U.S. benchmark crude fell $1.27 on Wednesday to settle at $48.39 a barrel.
Last year, at the height of the boom, George said new developments required oil prices above $80 a barrel, as labor shortages and inflation in materials like steel led to runaway costs in the oil sands of northern Alberta.
But the downturn has "flushed" the industry of weaker companies and marginal projects, pushing costs down, he said.
"Through this period, the pricing point has come back more to the industry as opposed to our suppliers and contractors," he said. "Operating costs, we should see drop by 10-15 percent on a comparative basis. And we should see our capital investment costs drop in the 20-25 percent range."
Last week, Suncor and Petro-Canada announced an all-share deal that would create the country's largest oil company and a dominant player in the oil sands.
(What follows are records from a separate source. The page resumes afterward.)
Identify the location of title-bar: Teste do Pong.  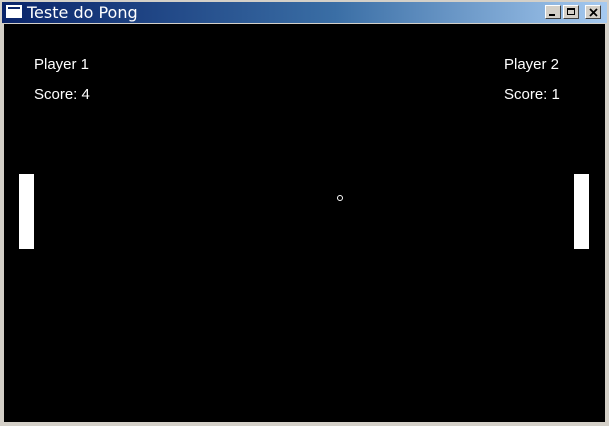
(304, 12).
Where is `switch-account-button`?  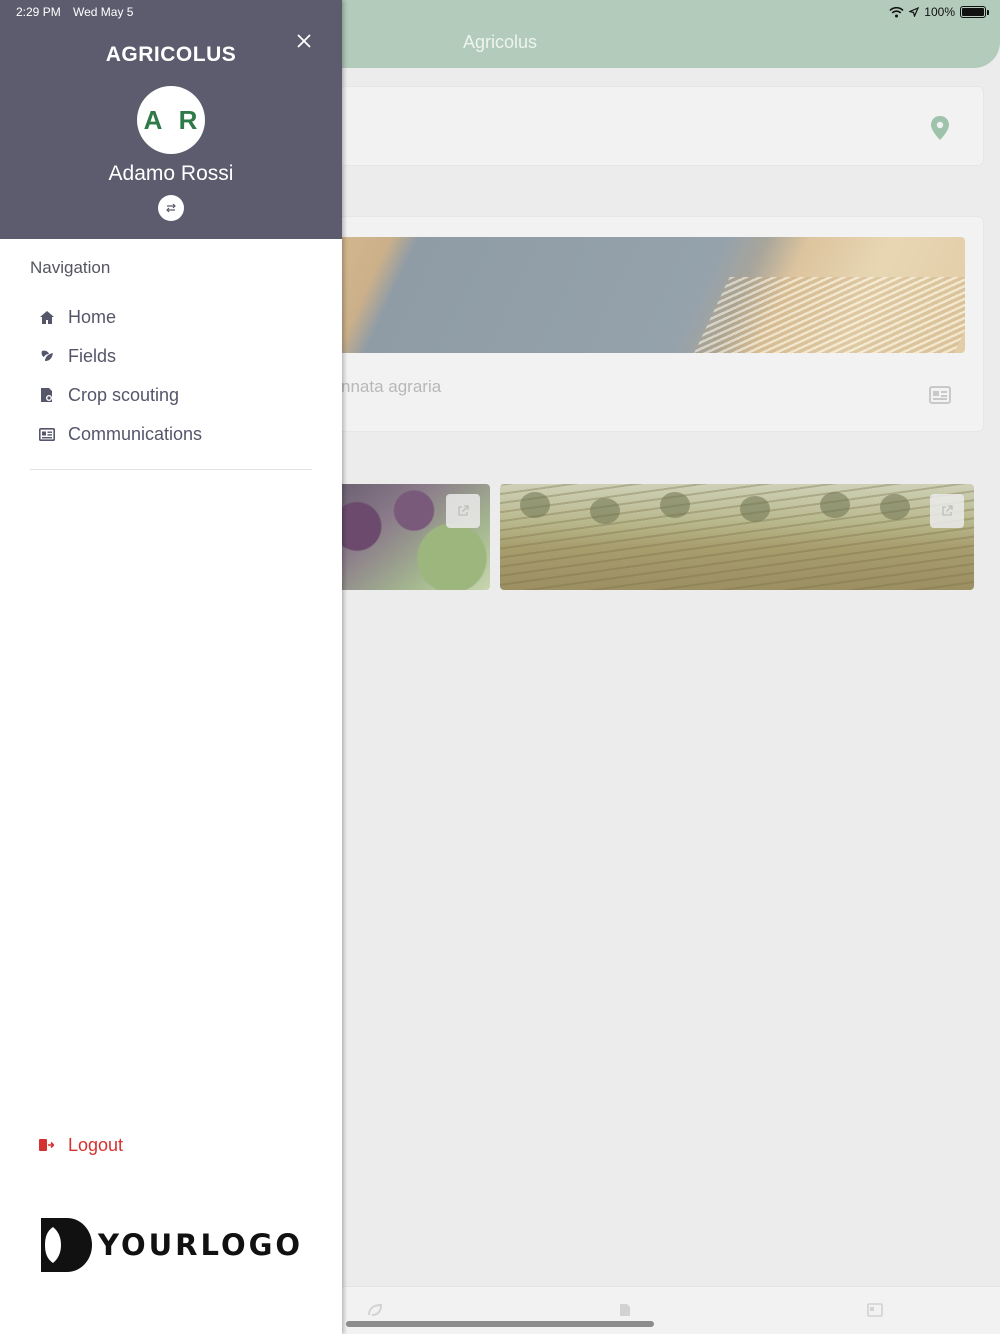
switch-account-button is located at coordinates (171, 208).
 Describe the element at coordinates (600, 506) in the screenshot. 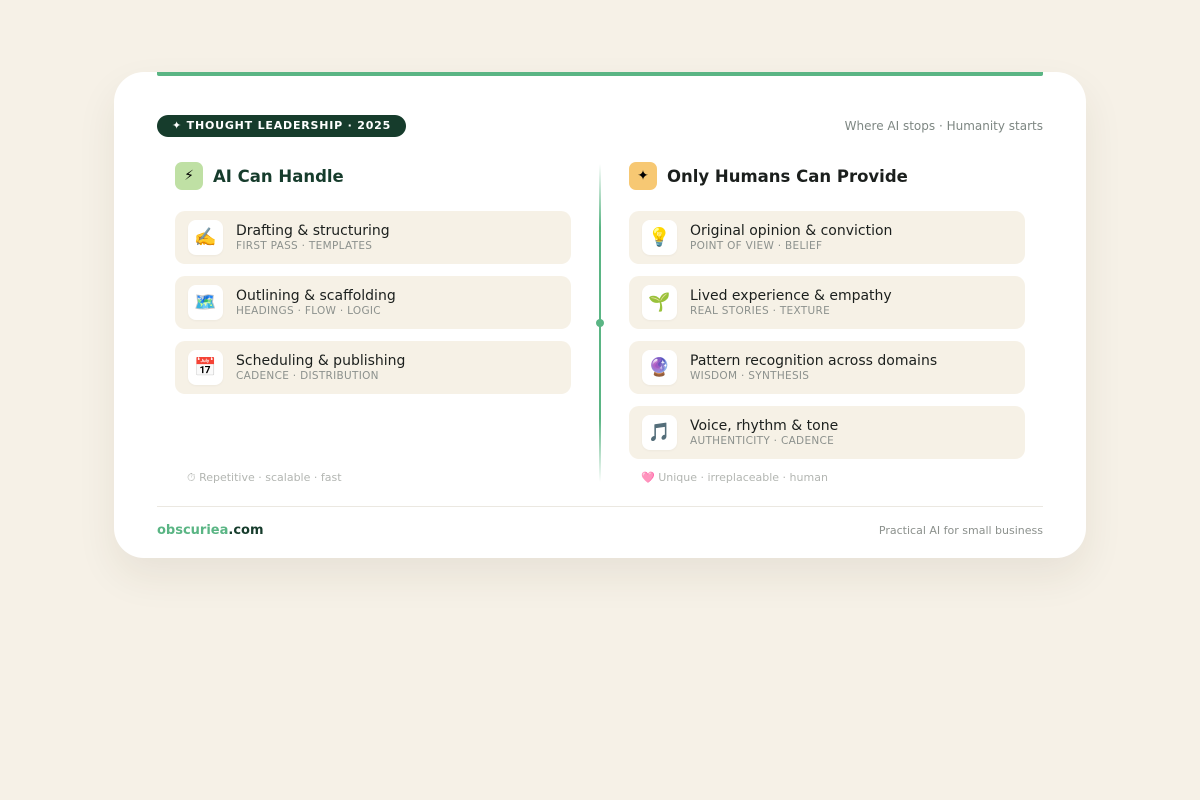

I see `footer-divider` at that location.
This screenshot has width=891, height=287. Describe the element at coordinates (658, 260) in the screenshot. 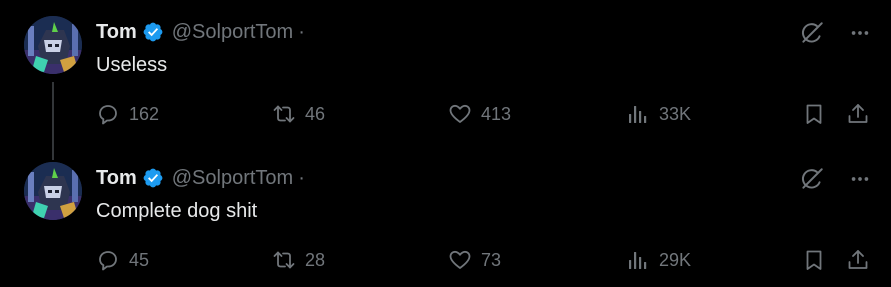

I see `views-button: 29K` at that location.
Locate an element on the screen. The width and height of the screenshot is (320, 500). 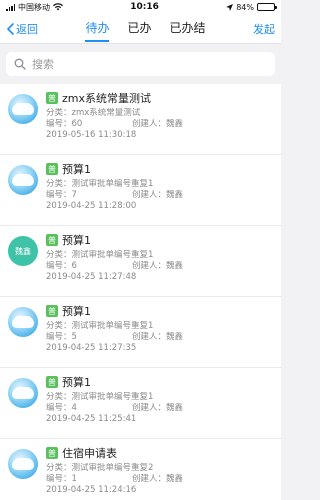
signal-icon is located at coordinates (10, 7).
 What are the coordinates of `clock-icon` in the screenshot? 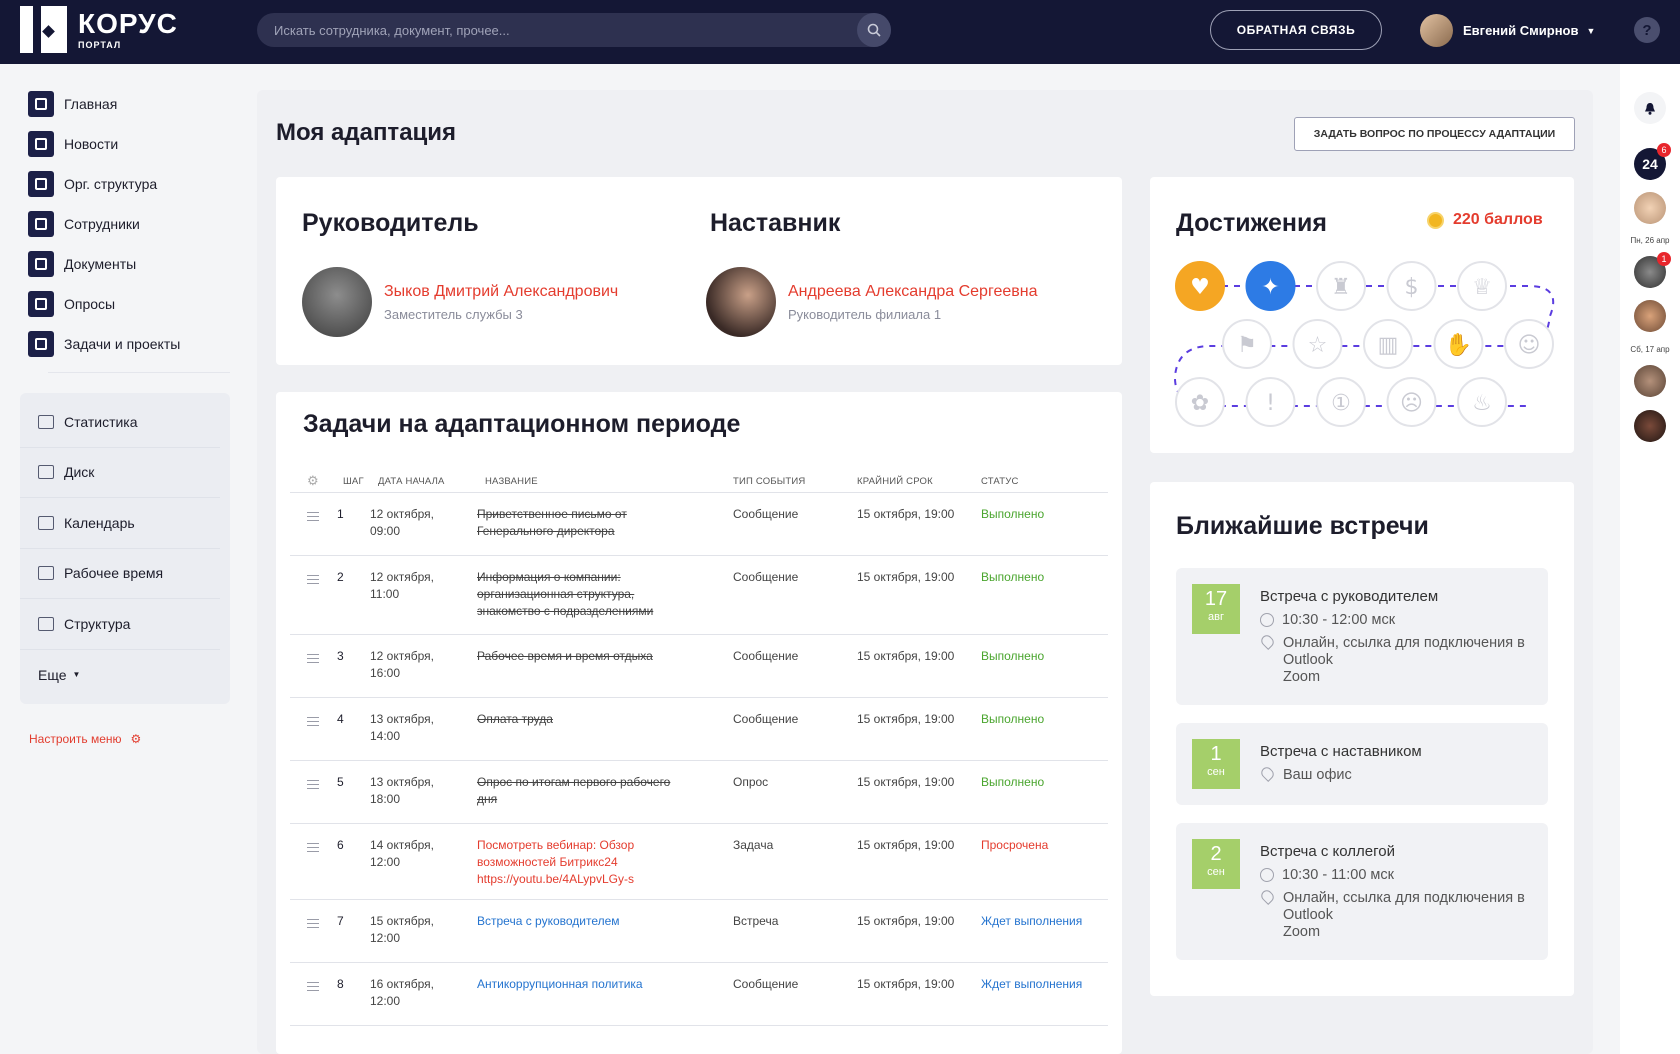 It's located at (1267, 620).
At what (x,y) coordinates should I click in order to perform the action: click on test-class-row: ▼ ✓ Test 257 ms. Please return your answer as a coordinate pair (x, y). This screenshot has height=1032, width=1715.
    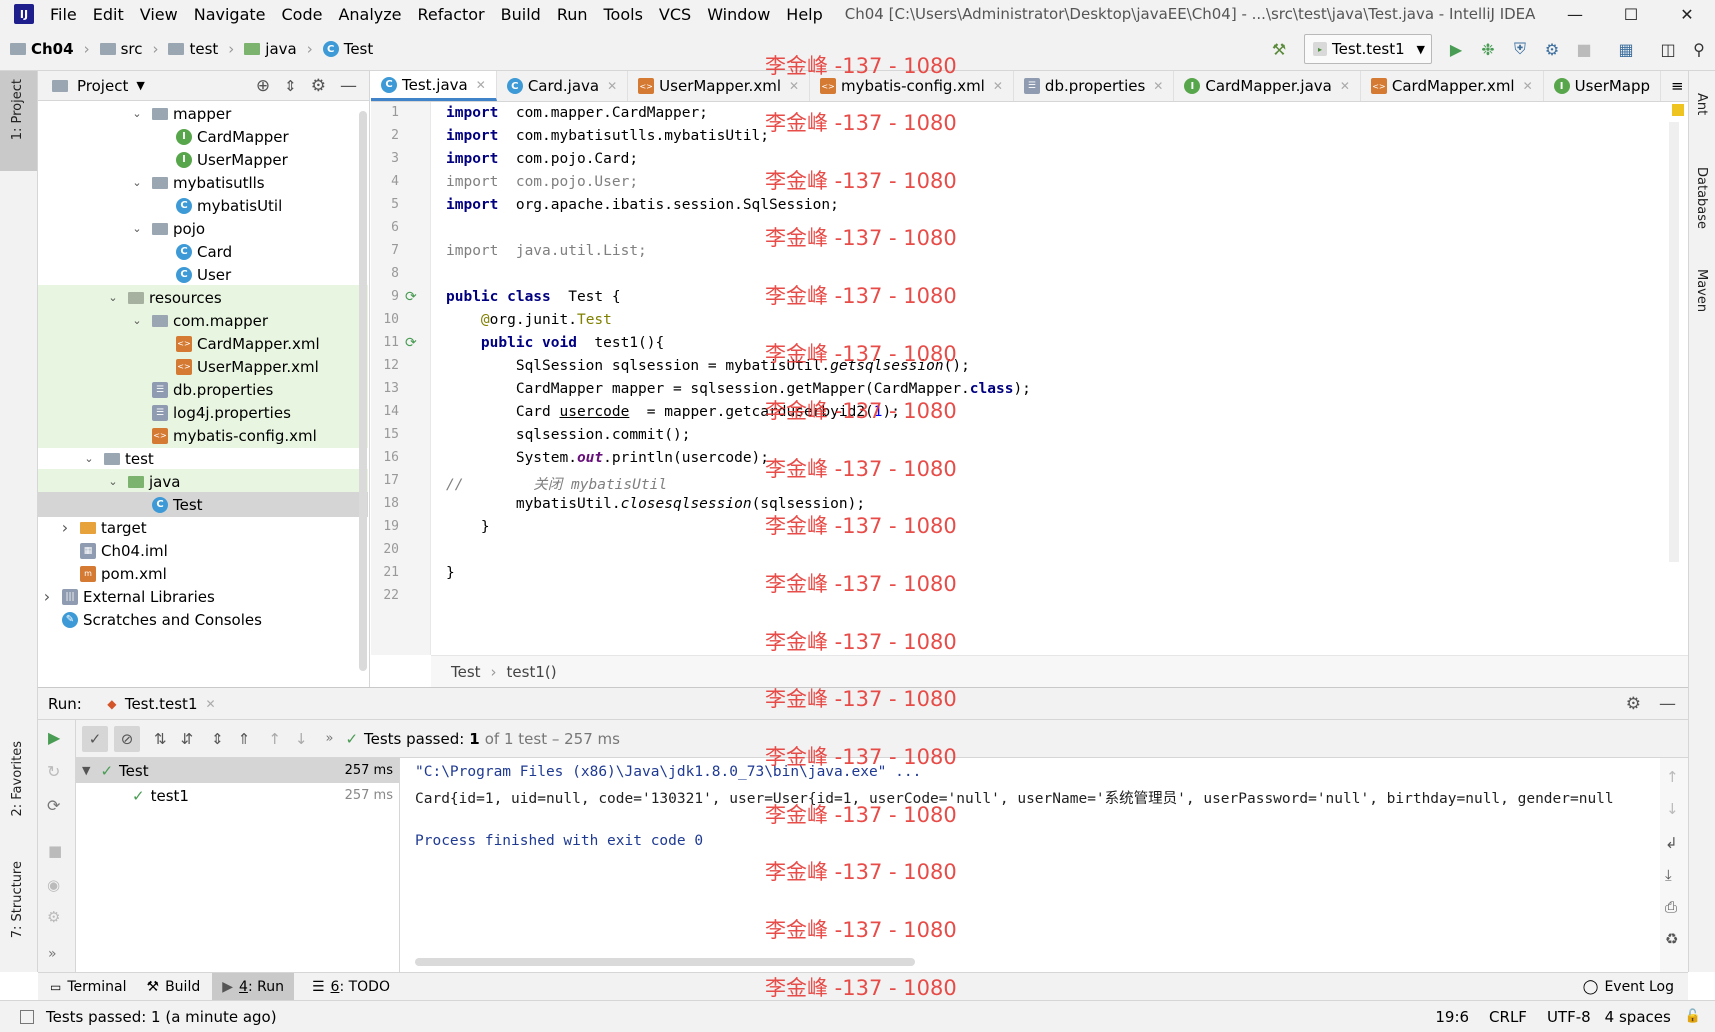
    Looking at the image, I should click on (238, 770).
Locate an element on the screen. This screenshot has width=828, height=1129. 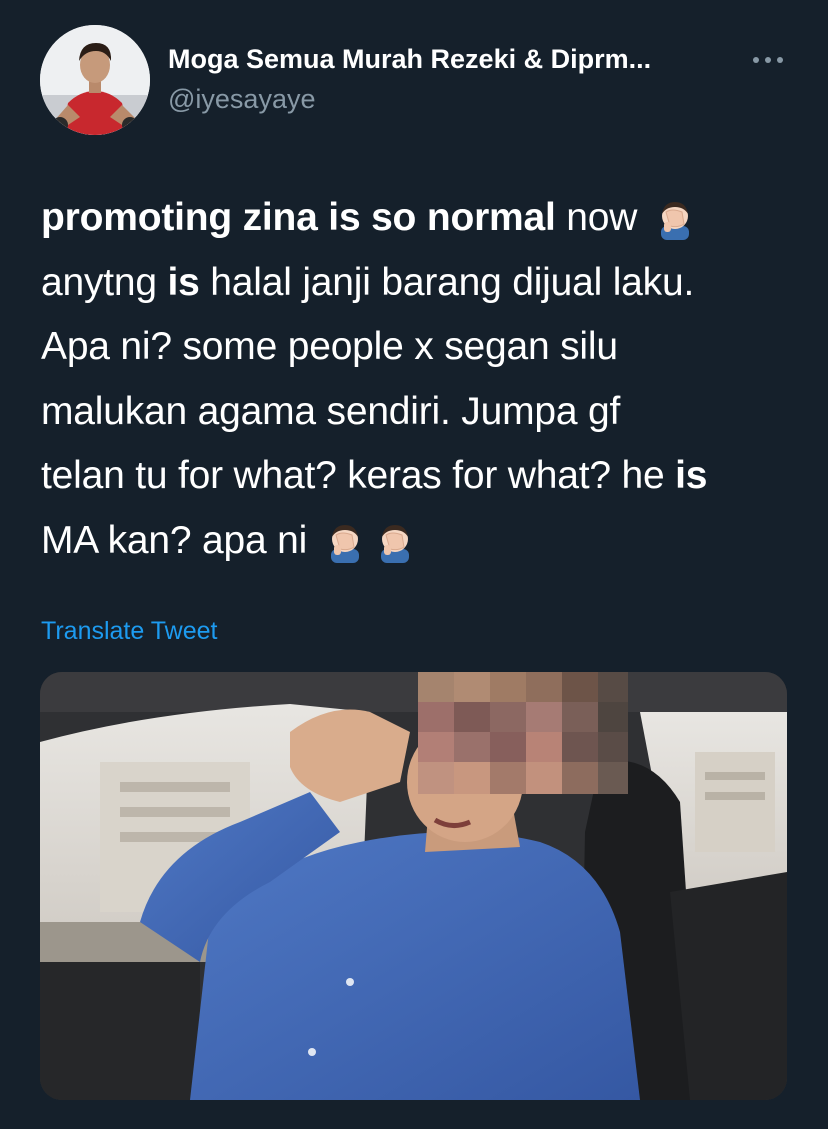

Petro-Canada had been holding off on its C$21-billion-plus Fort Hills oil sands project as costs skyrocketed and oil prices tumbled.
Suncor halted all work its C$20.6 billion Voyageur expansion project in January.
George said he believes the worst may be over for oil prices, with global demand still expected to increase over the next decade and investment in new production capacity in slowdown mode.
"It may test $40 one more time this year, I wouldn't be at all surprised at that, then I think you'll see a slow, steady rise," he said. "The one thing you've got to know is there are many countries around the world ... that can't take an oil price below $40."
Suncor shares rose 41 Canadian cents to $28.55 on the Toronto Stock Exchange. Petro-Canada gained 49 Canadian cents to C$34.36.